Evaluate the actual asset rather than relying on a universal quality number. Encoder scales are not standardised, and a browser or content platform may perform another encode after upload.
- Inspect at normal display size first, then use 100% zoom to diagnose artefacts.
- Look closely at edges, faces, fine texture, shadows, gradients, and saturated colours.
- Compare against the source on the same colour-managed display when colour is important.
Remove unnecessary pixels before tuning quality
An image delivered much larger than its rendered slot wastes transfer bytes and decode work. Produce width variants that match real layout needs, then use srcset and sizes so the browser can choose. Keep a larger source outside the delivery folder for future layouts.

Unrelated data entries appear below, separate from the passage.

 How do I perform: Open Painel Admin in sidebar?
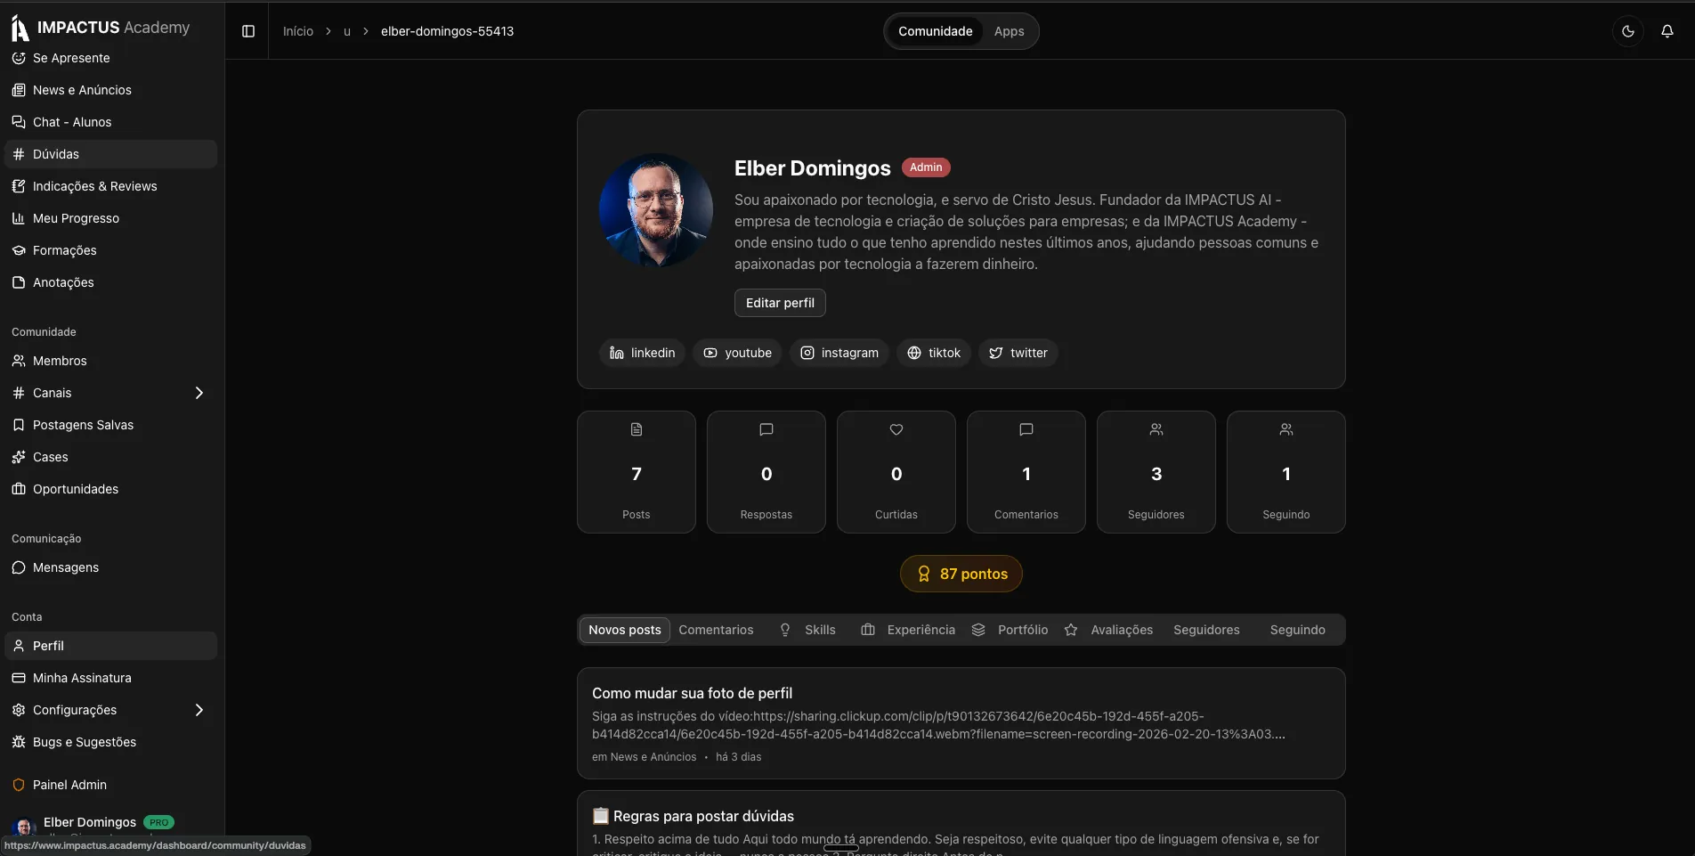click(69, 785)
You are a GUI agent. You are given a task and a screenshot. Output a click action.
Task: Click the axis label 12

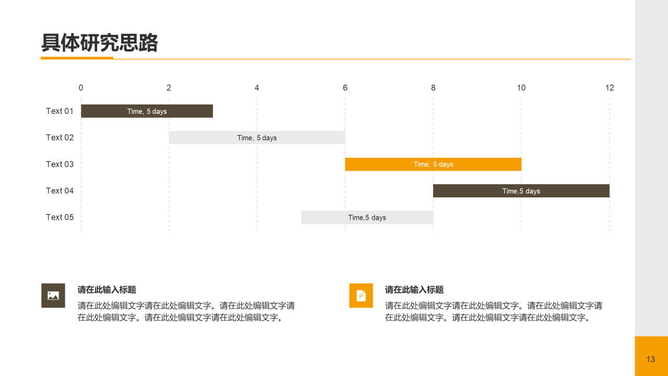click(609, 88)
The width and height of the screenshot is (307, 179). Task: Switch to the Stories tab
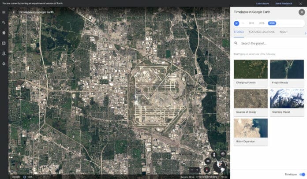pyautogui.click(x=239, y=32)
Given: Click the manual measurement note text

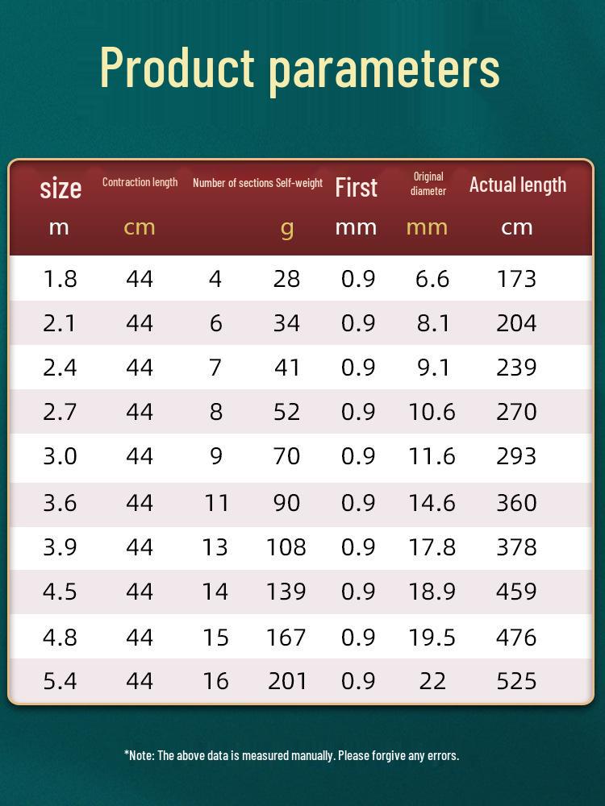Looking at the screenshot, I should [291, 755].
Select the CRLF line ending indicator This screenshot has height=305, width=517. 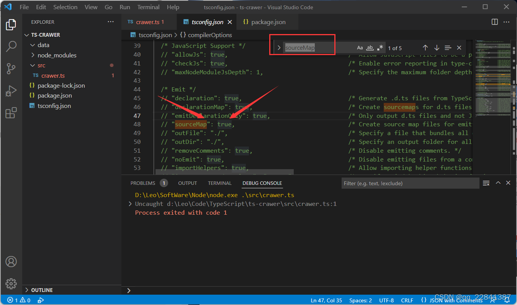click(407, 300)
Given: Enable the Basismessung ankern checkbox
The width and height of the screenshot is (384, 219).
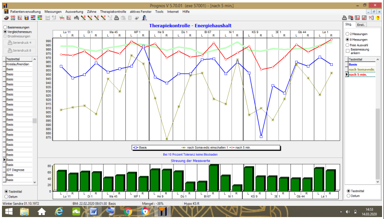Looking at the screenshot, I should click(347, 50).
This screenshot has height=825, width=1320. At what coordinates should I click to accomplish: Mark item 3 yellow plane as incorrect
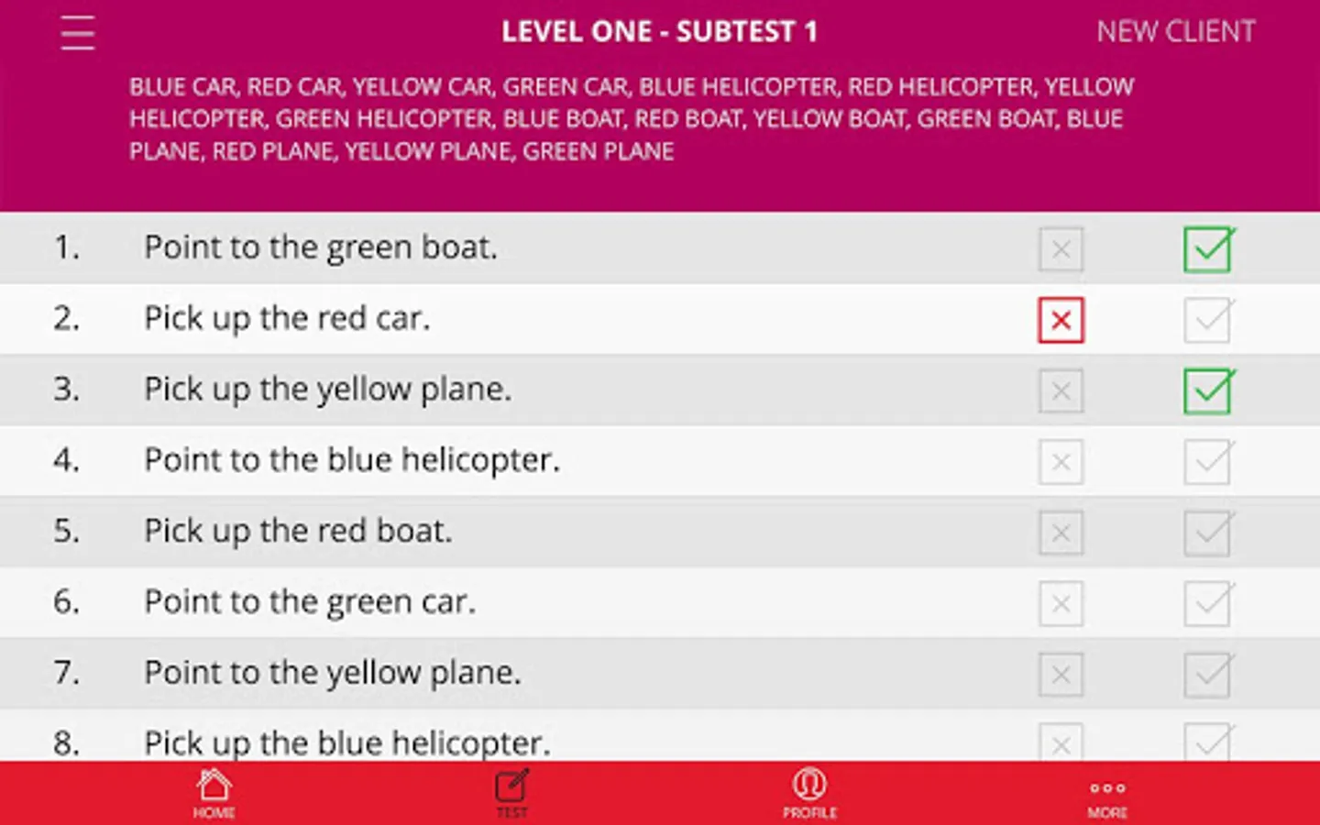1061,391
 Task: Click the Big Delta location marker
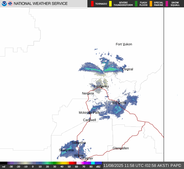(119, 103)
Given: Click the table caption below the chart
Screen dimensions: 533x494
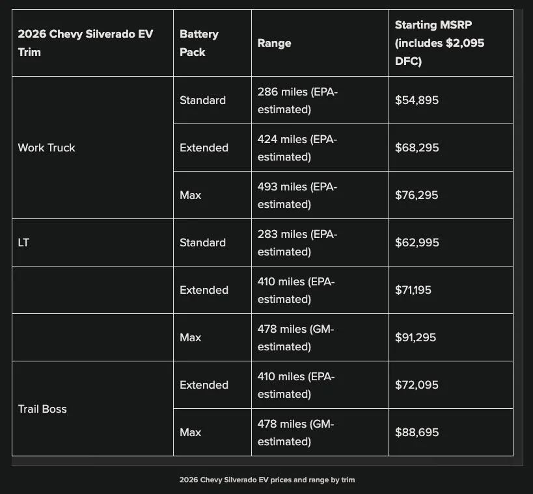Looking at the screenshot, I should click(267, 480).
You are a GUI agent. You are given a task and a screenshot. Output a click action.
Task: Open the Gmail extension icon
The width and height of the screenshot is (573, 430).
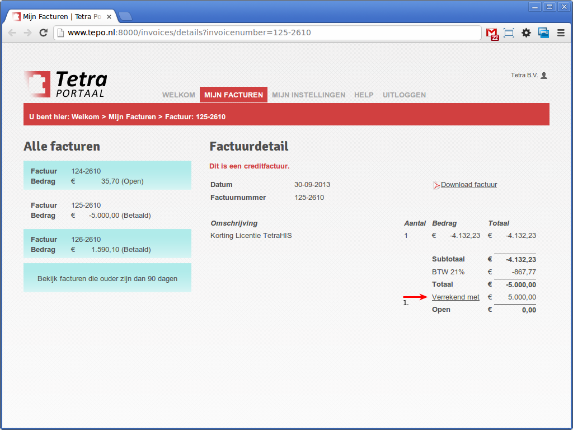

High-density screens can benefit from more source pixels, but automatically sending the largest file to every device is not the answer. Test the point where extra pixels stop making a meaningful visual difference.
- Measure rendered widths at representative breakpoints.
- Preserve aspect ratio unless a deliberate crop is part of the design.
- Set width and height attributes to reduce layout movement.
- Do not upscale a small source and call it optimised; interpolation cannot restore absent detail.
Pick a format, then tune the encoder
Use JPG, WebP, or AVIF candidates for photographic material and compare them. For screenshots, flat graphics, and transparency, compare PNG with lossless or carefully tuned modern formats. Format conversion and compression should be judged together because the best setting depends on the codec.
- Start from the original, not from an already compressed derivative.
- Make several candidates around a sensible quality range and choose the smallest acceptable result.
- Strip nonessential metadata for delivery, but preserve rights or colour information when required.
- Keep a compatible fallback when a target browser, crawler, editor, or email client cannot decode the preferred format.
Validate in the page, not only in a file viewer
Place the candidate in the real component and test narrow and wide viewports, light and dark backgrounds, and high-density displays. Use browser developer tools to confirm which source was downloaded and whether a supposedly lazy image is still fetched early.
Optimisation can harm experience when it makes an important image blurry, delays encoding in a request path, or breaks a crawler. Treat visual review, accessibility, compatibility, and performance measurements as one release check.
- Prioritise the likely largest visible image; do not lazy-load an above-the-fold hero without testing the impact.
- Lazy-load suitable off-screen images and provide meaningful alt text.
- Cache immutable derivatives with versioned URLs.
- Re-test representative pages after changing a global image pipeline.